- **BRIEF**: Output exactly what appears from the line containing "The image size is (485, 360)." to the end of the data below, and nothing more.

┌─ DATA RECORDS

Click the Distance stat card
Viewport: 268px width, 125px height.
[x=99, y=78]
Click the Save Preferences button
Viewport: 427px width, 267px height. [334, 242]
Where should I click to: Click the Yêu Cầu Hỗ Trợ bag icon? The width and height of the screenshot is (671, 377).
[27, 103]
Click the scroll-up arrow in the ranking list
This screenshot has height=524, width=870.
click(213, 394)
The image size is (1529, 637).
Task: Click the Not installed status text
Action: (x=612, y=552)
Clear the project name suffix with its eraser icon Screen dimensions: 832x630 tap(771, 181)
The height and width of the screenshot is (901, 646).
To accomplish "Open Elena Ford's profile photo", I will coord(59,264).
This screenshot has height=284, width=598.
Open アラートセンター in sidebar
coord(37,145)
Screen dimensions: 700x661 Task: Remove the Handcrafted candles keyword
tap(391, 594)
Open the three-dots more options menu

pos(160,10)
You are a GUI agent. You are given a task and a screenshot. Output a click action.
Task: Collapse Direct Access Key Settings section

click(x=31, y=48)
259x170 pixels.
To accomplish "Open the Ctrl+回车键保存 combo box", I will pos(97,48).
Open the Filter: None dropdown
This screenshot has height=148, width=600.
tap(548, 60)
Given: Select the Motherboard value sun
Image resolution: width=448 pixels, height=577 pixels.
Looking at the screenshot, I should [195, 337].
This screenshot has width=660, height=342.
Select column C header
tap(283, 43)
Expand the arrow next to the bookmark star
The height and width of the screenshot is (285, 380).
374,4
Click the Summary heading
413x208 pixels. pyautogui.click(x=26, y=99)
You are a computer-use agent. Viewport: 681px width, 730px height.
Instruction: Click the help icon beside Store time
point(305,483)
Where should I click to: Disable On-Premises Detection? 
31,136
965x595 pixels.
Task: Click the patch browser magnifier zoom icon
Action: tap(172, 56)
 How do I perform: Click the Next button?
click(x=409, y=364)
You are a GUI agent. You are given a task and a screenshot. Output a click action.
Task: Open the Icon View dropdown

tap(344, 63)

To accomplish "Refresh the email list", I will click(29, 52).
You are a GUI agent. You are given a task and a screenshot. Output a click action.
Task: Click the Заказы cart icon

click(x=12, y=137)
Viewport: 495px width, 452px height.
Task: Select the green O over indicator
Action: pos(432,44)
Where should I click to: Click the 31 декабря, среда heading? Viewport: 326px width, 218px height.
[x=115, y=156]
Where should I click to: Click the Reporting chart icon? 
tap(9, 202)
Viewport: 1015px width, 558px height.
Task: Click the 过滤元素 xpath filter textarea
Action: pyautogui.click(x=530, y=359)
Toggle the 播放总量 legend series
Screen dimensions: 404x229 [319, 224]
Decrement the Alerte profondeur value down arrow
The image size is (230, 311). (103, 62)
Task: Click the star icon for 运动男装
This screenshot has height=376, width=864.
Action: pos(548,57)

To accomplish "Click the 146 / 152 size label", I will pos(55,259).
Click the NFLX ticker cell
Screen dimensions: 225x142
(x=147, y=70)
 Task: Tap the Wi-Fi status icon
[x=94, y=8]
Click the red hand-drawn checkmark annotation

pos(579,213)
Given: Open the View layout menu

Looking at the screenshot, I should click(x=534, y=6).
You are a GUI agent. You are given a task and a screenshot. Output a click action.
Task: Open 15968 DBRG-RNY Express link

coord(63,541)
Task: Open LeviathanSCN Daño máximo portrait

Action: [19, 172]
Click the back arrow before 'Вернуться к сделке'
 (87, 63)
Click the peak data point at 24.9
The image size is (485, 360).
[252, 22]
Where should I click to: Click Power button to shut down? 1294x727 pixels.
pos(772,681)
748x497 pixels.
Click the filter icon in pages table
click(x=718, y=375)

└─

- **RESPONSE TO THIS TASK**:
The image size is (485, 360).
[252, 22]
Where should I click to: Click Power button to shut down? 1294x727 pixels.
pos(772,681)
748x497 pixels.
Click the filter icon in pages table
click(x=718, y=375)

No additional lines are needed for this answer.